Erica A. Golemis is an American oncologist. She is the William Wikoff Smith Chair in Cancer Research at Fox Chase Cancer Center, as well as the Senior Associate Dean of Research and Chairperson of the Department of Cancer and Cellular Biology at the Lewis Katz School of Medicine at Temple University.

==Early life and education==
Golemis was the only daughter born to parents Emanuel and Marion Golemis. Her mother graduated from the Pratt Institute in 1954 and worked as an engineer at the Port Authority of New York and New Jersey. Golemis completed her Bachelor of Arts degree in biology and English at Bryn Mawr College in 1983 and her PhD at the Massachusetts Institute of Technology in 1988. Following her PhD, she began her post-doctoral studies at Massachusetts General Hospital and Harvard Medical School. During her time at MIT, Golemis researched retroviruses in relation to specific types of cancer before transitioning to developing protein interaction technology.

==Career==
As a result of her graduate and post-doctoral work, Golemis was recruited to Fox Chase Cancer Center in 1993 to start her independent laboratory. Upon starting her laboratory, Golemis's research team were one of the first to describe the complete sequence of the NEDD9 gene and provided an initial functional analysis of NEDD9 protein. Based on this, Golemis demonstrated in 2009 that a decreased NEDD9 in living bodies also limited the appearance of aggressive metastatic breast cancer. She later built on this discovery and reported that NEDD9 also controlled the growth of progenitor cells that gives rise to tumors.

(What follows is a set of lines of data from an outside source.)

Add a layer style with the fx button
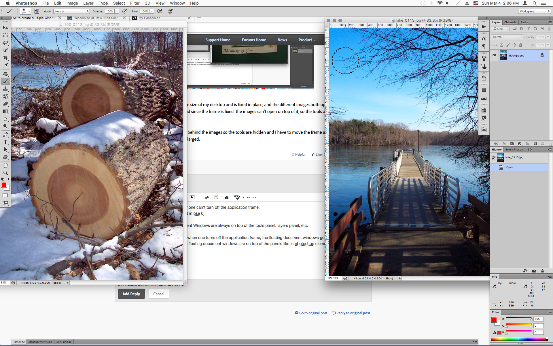This screenshot has width=553, height=346. click(x=504, y=144)

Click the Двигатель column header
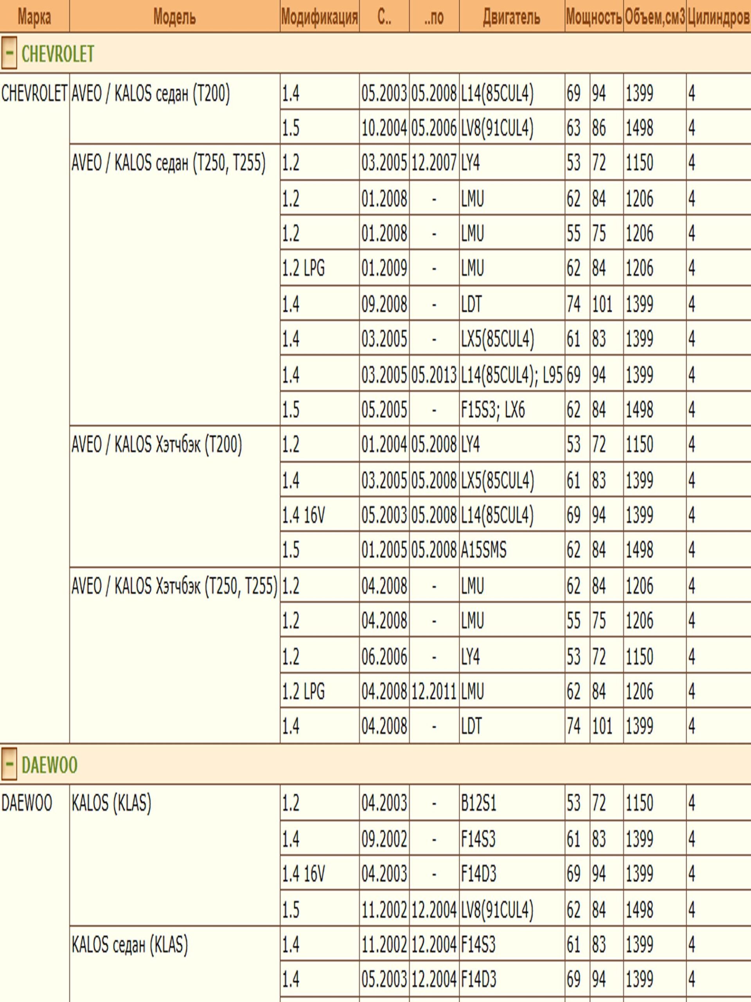pyautogui.click(x=511, y=17)
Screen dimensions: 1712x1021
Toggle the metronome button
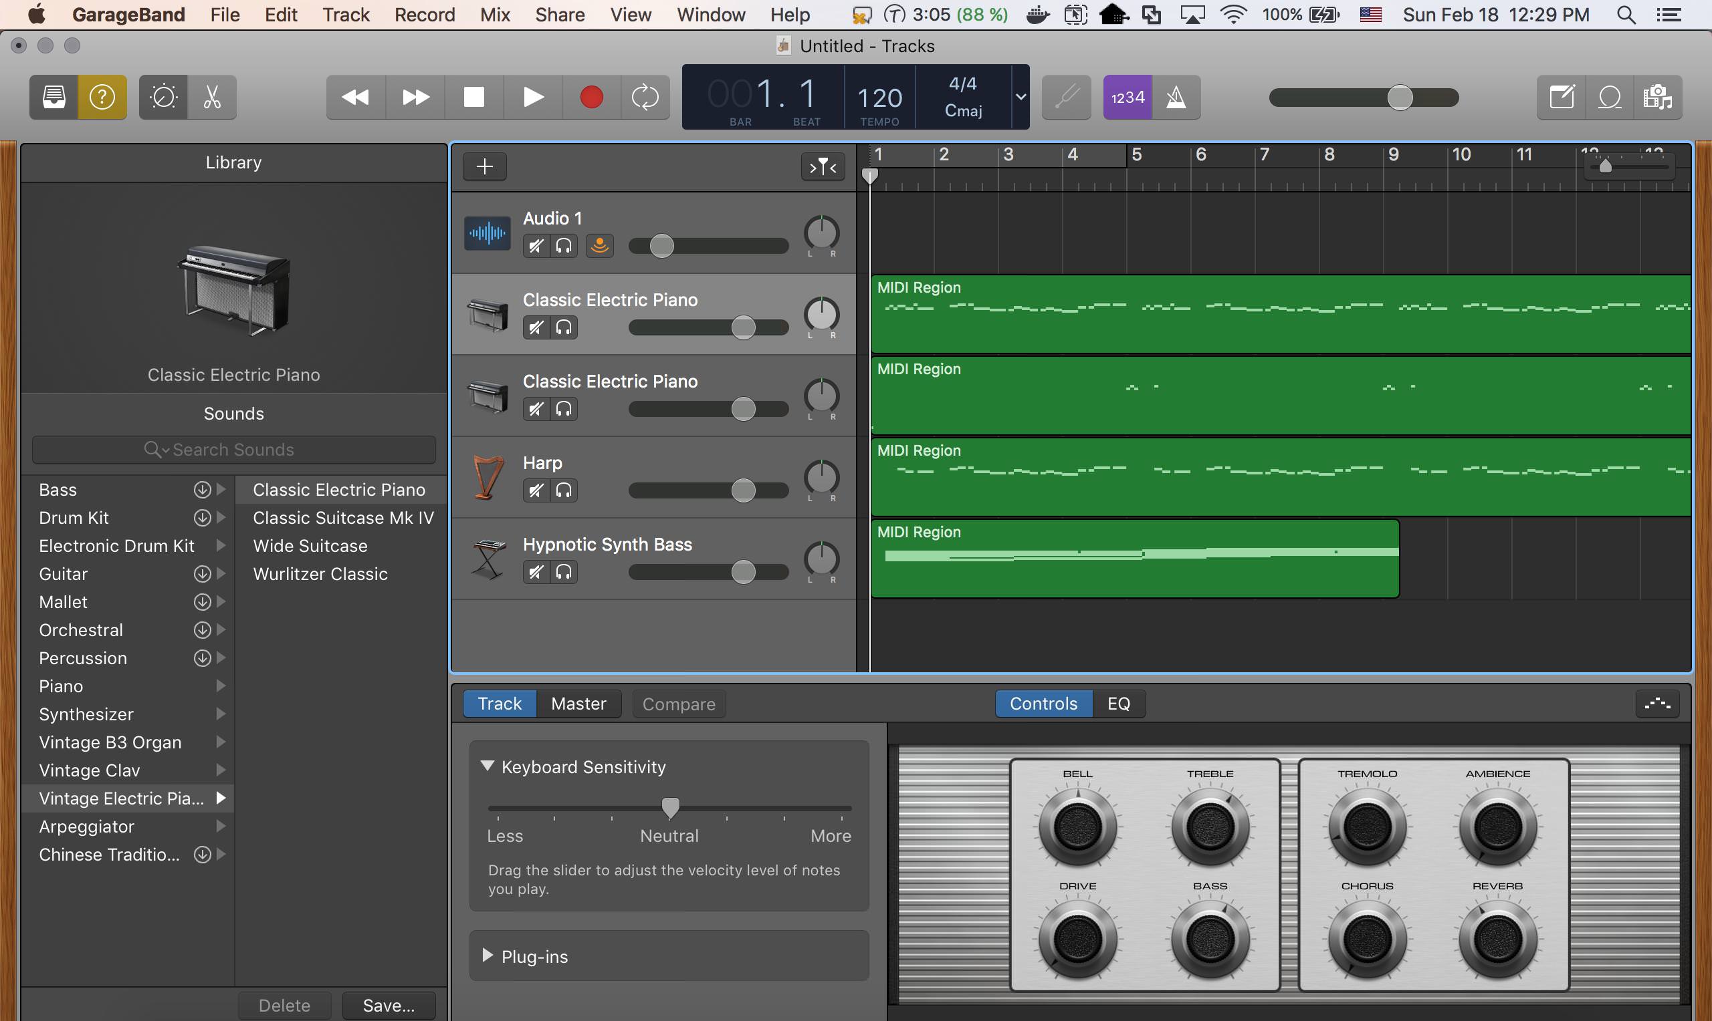[1176, 97]
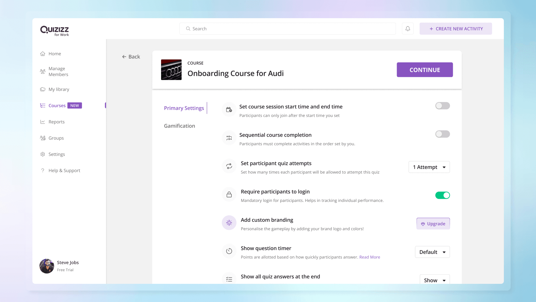
Task: Click the Upgrade button for custom branding
Action: (x=433, y=224)
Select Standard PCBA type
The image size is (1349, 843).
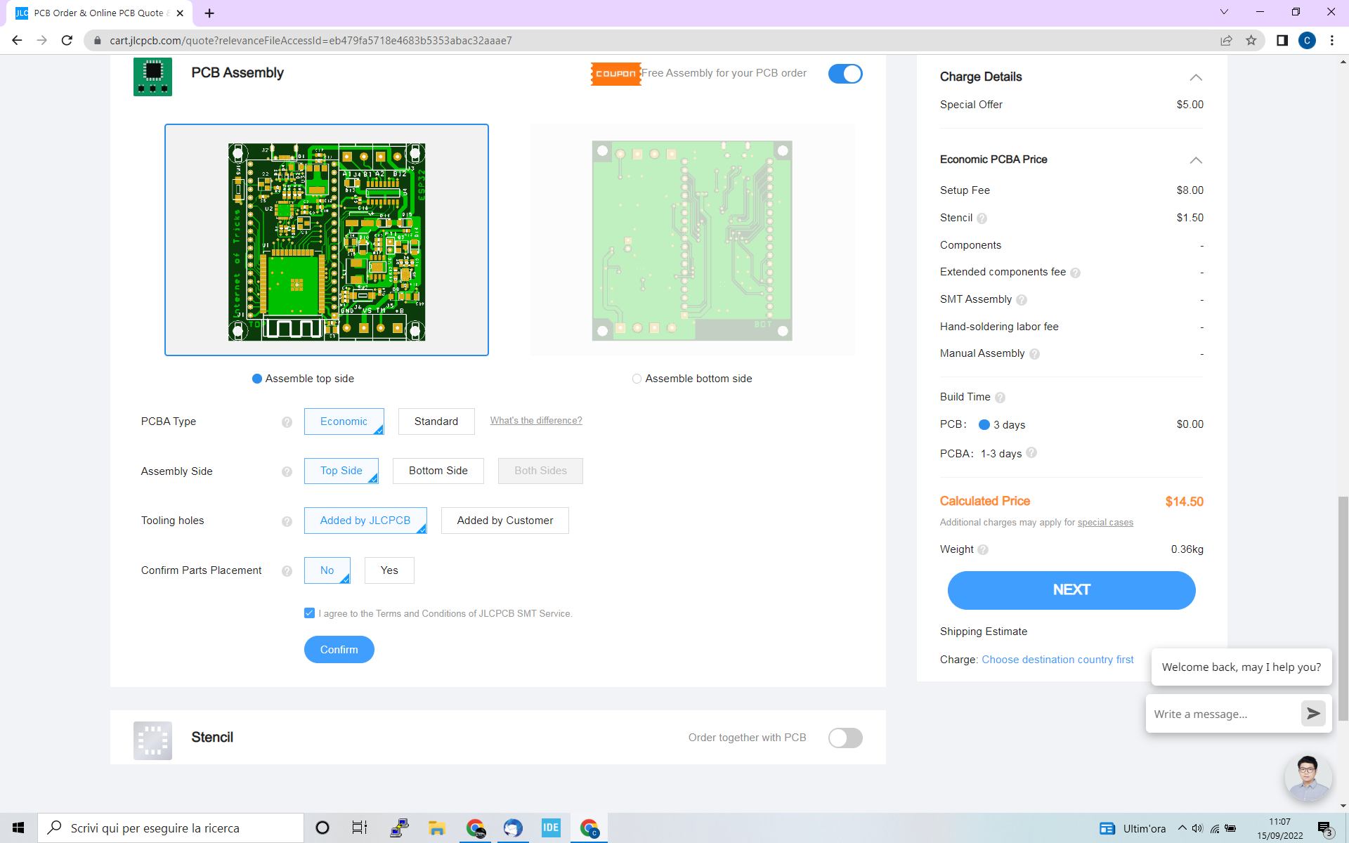(x=436, y=422)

Throughout her tenure at Fox Chase, Golemis focused on improving cancer diagnosis and treatment through cell signalling pathways. As such, she was appointed the William Wikoff Smith Endowed Chair in Cancer Research in 2019. Following this promotion, Golemis was elected a Fellow of the American Association for the Advancement of Science for her work on the cell cilium. In 2020, Golemis was also appointed senior editor at eLife, an open-access, peer-reviewed journal.

In 2021, Golemis oversaw a research team that found that NEDD9 was a negative regulator of a signalling pathway controlling autophagy in early-stage non-small cell lung cancer. Later, she helped identify that the Musashi-2 protein had the potential to both identify targeted therapies for certain patients with non-small cell lung cancer and to serve as a target for the development of new therapies. In the following year, Golemis' laboratory examined 1,600 tumors with patterns of mutation in TP53 and CDKN2A in order to show that patterns of hotspot mutations in TP53 differed depending on the presence or absence of a co-occurring CDKN2A mutation.